PAKISTAN 556 all out
ENGLAND 96–1 (trail by 460 runs)
After just 90 minutes sleep and following the glitz and the glamour of Yankee Stadium (and a pleasing 4–2 defeat of the home team by the visiting “Royals” of Kansas City) the 6am shrill of the alarm clock transported me back once more to Multan and as the steady drizzle of a cold, dark English morning juxtaposed beautifully with the early morning Pakistan sunshine that demanded my sleepy attention, the morning session was as damp and cold as the English weather and “not epic viewing” according to ex England captain Michael Atherton. With Pakistan scoring just 69 runs for the loss of 2 wickets one could only agree with the affectionately known “Athers” and at 397–6 at the Lunch Break, the home team were firmly in the box seats but in a match largely going nowhere fast. It was a sobering session of cricket in many ways for an England team frustrated for nearly 100 minutes by nightwatchman Naseem Shah as he obstinately refused to give his wicket away cheaply, and not before tabling 33 outstanding runs to his team’s total. The morning expectation for England would have been to dismiss Shah early ahead of putting pressure on Pakistan’s last remaining batsman Mohammad Rizwan with only the “tail” of the innings for company. Quixotically, and on a morning in need of such fanciful interventions, England snagged both wickets, Rizwan for a 12 ball duck too, but not before Shah had doggedly kept Saud Shakeel company for almost the entirety of the opening session, with Shakeel advancing his 35 not out total overnight to 67 not out as he rested at the Lunch Break.

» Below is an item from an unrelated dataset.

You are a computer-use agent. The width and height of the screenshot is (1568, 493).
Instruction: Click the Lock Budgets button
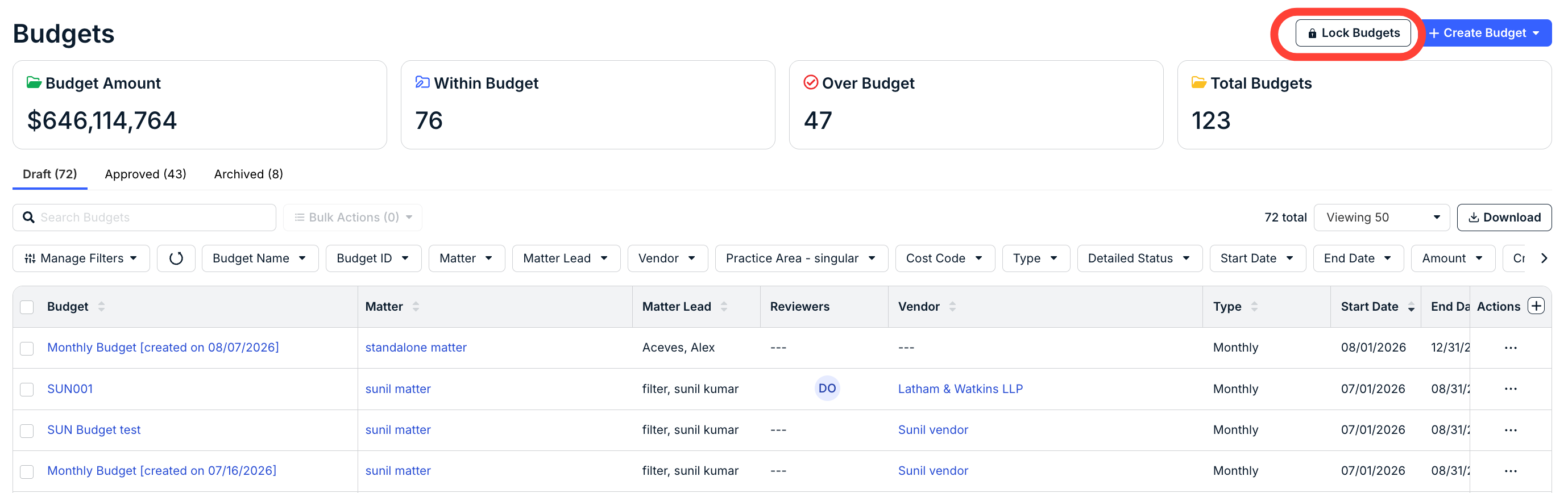click(x=1353, y=33)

The afternoon session could have belonged to England fast bowler Brydon Carse as he added a second Test Match wicket to his first ever and the eventual dismissal of Naseem Shah before the break, should have belonged to Saud Shakeel but who only added a further 15 runs to his pre-Lunch total of 67 before Shoaib Bashir spun a gem of a delivery that snagged the outside of his bat and into the grateful hands of Joe Root at Slip, but which unequivocally belonged to Pakistan as a team and particularly spin bowler Salman Ali Agha. 118 runs were added in this session by a dominant home team to take their score at the Tea interval to 515–8 and of those 118 runs, 79 were inked in the score book against Salman Ali Agha. The 30 year old from Lahore received a surreal cricketing “life” when on just 15 as Chris Woakes juggled a spectacular catch on the boundary edge to dismiss him only for the TV umpire to over rule the on field decision. From here, Salman glided effortlessly to a 71 ball half century and when in attack mode, defiantly smashed Jack Leach for repeated 4’s and 6’s to rest at the Tea Break 21 short of a Test Match century, a milestone he’d reach in a “bizarre” final session of play according to ex England skipper Nasser Hussain, and even a sleepy fellow Englishman thousands of miles away watching the pitter-patter of late morning rain stream down the windowpanes.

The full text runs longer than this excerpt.